Sunday, May 11, 2014

When You Aren't a Mother

Mother's Day is always difficult for me, like it is for many. I'm lucky and blessed and grateful that I have a wonderful mother, and I was lucky enough to see her last weekend. But we're separated by so many miles and it's rare when I can be with her on Mother's Day. And I know she is sad about that, too.

But there's another reason. And it's a selfish one, maybe. Because so many mourn their mothers or have dealt with relationships with their mom fraught with drama and difficulty. But me...I yearn to be a mom. And it's not for any particular reason...but it is what it is. And in a way, I'm glad I can isolate myself from Mother's Day. Motherhood is sooo celebrated, as it should be. It is almost glorified and exalted much more today than it was when I was young, at least as far as I can recall. And there are Facebook posts with proud mamas and their babies, throwback posts and adoring husbands just loving on their wives. And family members, too.
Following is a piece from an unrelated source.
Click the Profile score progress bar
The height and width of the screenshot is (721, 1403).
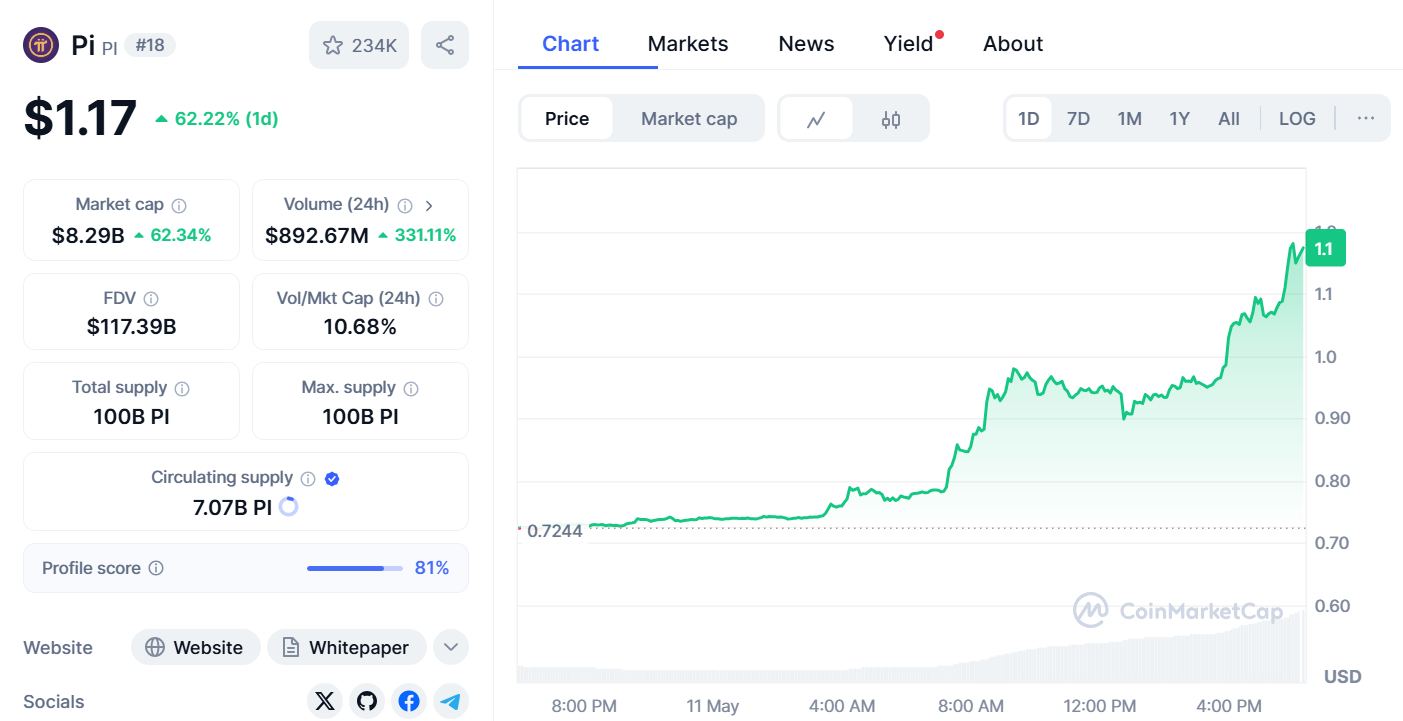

I think sometimes we're overly sensitized, and we tiptoe around offending people. And I don't mean to call for a boycott on everything Mother's Day just to avoid hurting someone's feelings. It's only one day, and it's a Hallmark Holiday anyway. But all day, wow...I have to block it out. And I think we all could do a little more to realize that for many reasons, this day is hurtful for many. Those missing their moms because of death or distance, those mourning a baby lost before the baby was even born or prematurely, those who yearn to be a mama but aren't because they haven't met the right man or have health issues or anxiety or doubt. And those who offered their baby for adoption and still miss them desperately. And as proud as mamas should be, and as much as they love and sacrifice for their families, they should also have compassion for those women who so desperately would trade places.